According to Black he has never committed a crime and is the victim of a
combination of stupidity in the US justice system and vindictiveness on the
part of people who envy him his success.
He
may be correct in these assumptions, as well as in his confession that the way he acted and carried himself for many years invited the outcome he’s struggled
under for the past 9 years. He’ll finally be released from prison a week from yesterday.
One
thing Black is right about; his return to his Toronto home (as a temporary
resident; as a convicted felon he doesn’t qualify for anything more) will not
be heralded by brass bands and parades. It’s my sense that a poll of the
Canadian public would show that most people here consider him a criminal,
despite what he or others might say in his defense.
And
therein lies a dilemma, both for Conrad Black and for us. So often, we are
faced with the news that someone has been indicted of an offense or tried and
found guilty. Unfortunately, we— the general public— don’t have access to the
trial proceedings, have little or no background information except the more
lurid bits provided in the media, and no good reason to make any assumptions
about whether or not the court outcome is just or not.
And
yet, we decide. Once a person has been named by the justice system, the
assumption needle swings quickly to “guilty” in the eyes of the public. There
are, no doubt, logical reasons for this phenomenon, one being the supposition
that innocent people don’t get arrested.
Furthermore,
we don’t forgive easily, even after a convicted person has served his/her
sentence. People who are found not guilty
by a court seem often to be assumed to have “gotten away with it” and therefore
worse than guilty because of that outcome.
It’s
possible that Conrad Black never did anything illegal and was wrongfully
convicted.

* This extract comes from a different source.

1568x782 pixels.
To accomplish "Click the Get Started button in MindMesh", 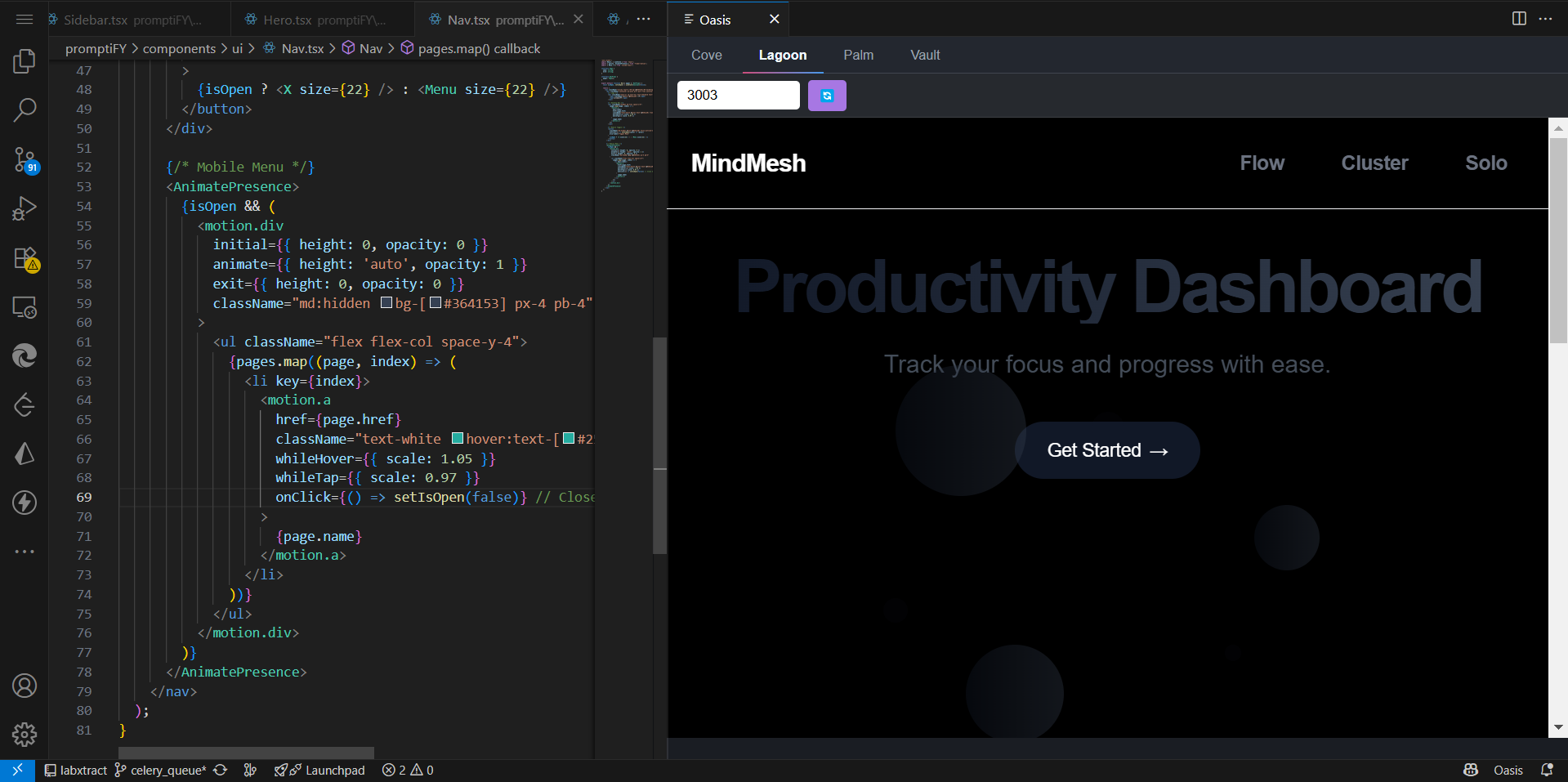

How would I know? It’s certainly a fact that the punishment meted
out by the court has been administered and that in the eyes of the law, Black
has “done his time,” whether he did the crime or not. But I wouldn’t put big
money on the possibility that the general public will help him rehabilitate his
reputation.
The
rule as seen through this window? Stay out of the justice system, even if it
means scrupulously obeying the laws of the land. The alternative is
unthinkable, and largely irreversible.